Majority of Brits have experienced bad leadership in the workplace

New study reveals most Brits have experienced bad leadership in the workplace, resulting in a lack of motivation, low morale and little direction for staff.

New data from CV-Library finds 82.2 per cent of Brits have had a bad leader, with some of the worst bosses being based in Cardiff (88.5 per cent), Liverpool (86.4 per cent), London (84.2 per cent) and Newcastle (83.7 per cent).

The survey, which asked 1,200 UK workers about their experiences of leadership in the workplace, finds that some of the worst traits of bad bosses included: poor people skills (60.2 per cent), poor communication skills (36.7 per cent), favouring certain employees (33.8 per cent) and being unprofessional (32.6 per cent).

Other key findings from the research include, a staggering 93.8 per cent think that strong leadership is important in the workplace, with 76.2 per cent stating that they enjoy following a leader.

But, bad leadership can leave employees feeling de-motivated , according to 41.3 per cent of Brits.

Lee Biggins, founder and managing director of CV-Library, comments, ‘Bad management is often cited as the top reason for employees becoming stressed at work or worse still, leaving organisations altogether, so it’s no surprise that our findings highlight some of the repercussions that poor leadership can bring about.

‘Workers want to feel supported in their day-to-day job, and often depend on a strong leader to look up to, approach if things get tough and rely on for help on a daily basis. Organisations that don’t promote best practice when it comes to leadership will inevitably bear the brunt when it comes to talent retention.’

According to the study, a whopping 83.2 per cent of employees believe that they could make a good leader, with this figure rising to 90 per cent amongst workers in Glasgow, 86.7 per cent for those working in Manchester and 85.1 per cent in London.
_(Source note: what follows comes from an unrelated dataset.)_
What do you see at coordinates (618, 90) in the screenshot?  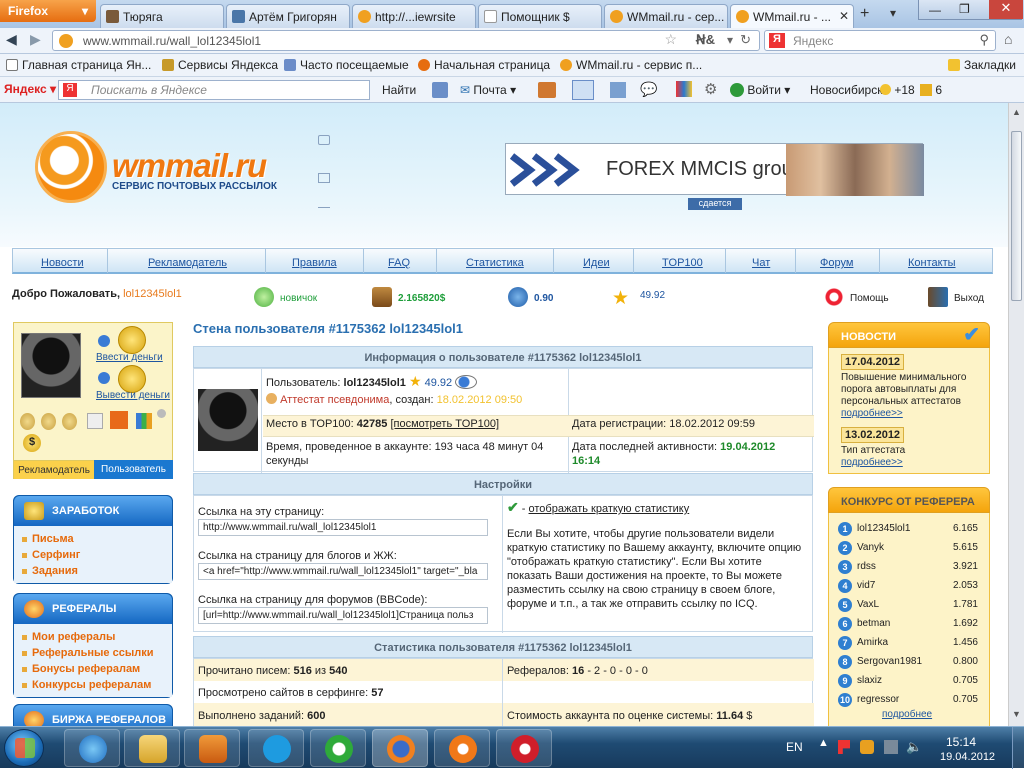 I see `screenshot-icon` at bounding box center [618, 90].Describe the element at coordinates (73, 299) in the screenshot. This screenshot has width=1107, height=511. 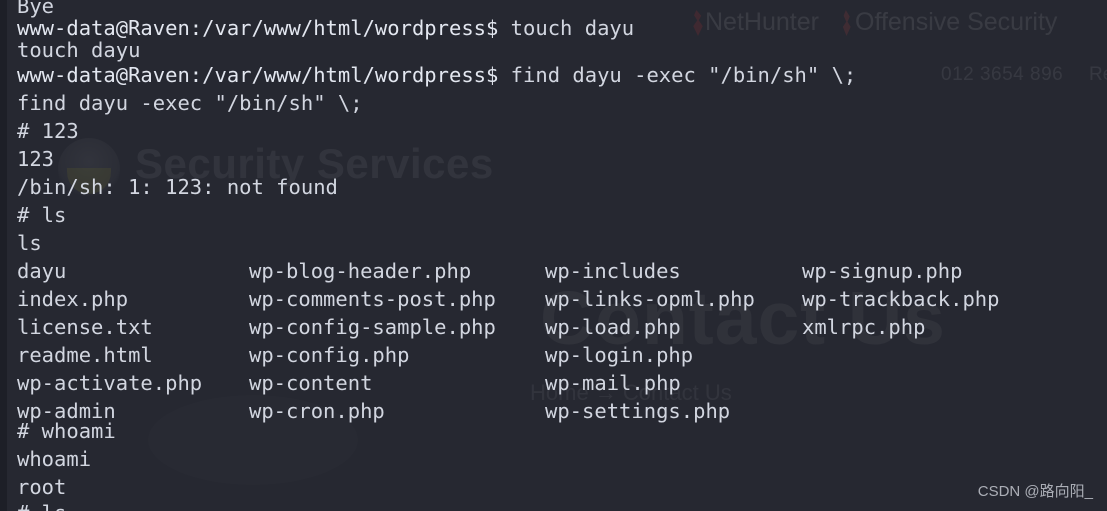
I see `ls-entry: index.php` at that location.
The key reasons behind this included: because they’re confident (21 per cent), good at communicating (22.7 per cent), approachable (16.6 per cent), a good motivator (14.8 per cent) and trustworthy (12.5 per cent).
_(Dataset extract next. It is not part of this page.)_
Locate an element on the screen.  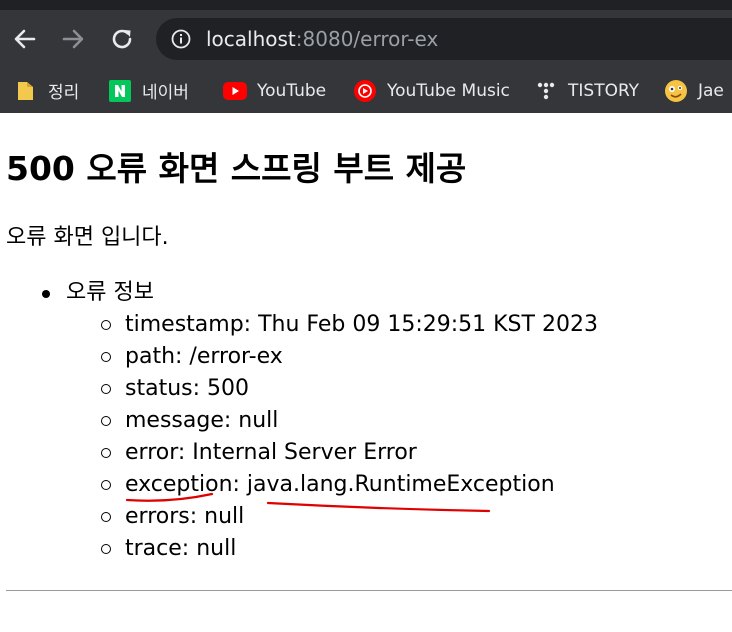
bookmark-folder: 정리 is located at coordinates (46, 90).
Biggins continues, ‘Workers across the UK clearly understand some of the key attributes that are needed to be an excellent leader, having experienced firsthand some of the best and worst traits that bosses possess. Finding great leaders can be hard, and businesses should look to develop employees that demonstrate the passion, drive and behaviour that is needed to drive organisations forward in 2017 and beyond.’

The research finds that the best leadership qualities were: confidence (50.4 per cent), honesty (34.3 per cent), integrity (34 per cent), positivity (31.9 per cent), trustworthiness (31.2 per cent), open mindedness (29.8 per cent), motivational (27.4 per cent), passion (26.4 per cent) and transparency (19.1 per cent).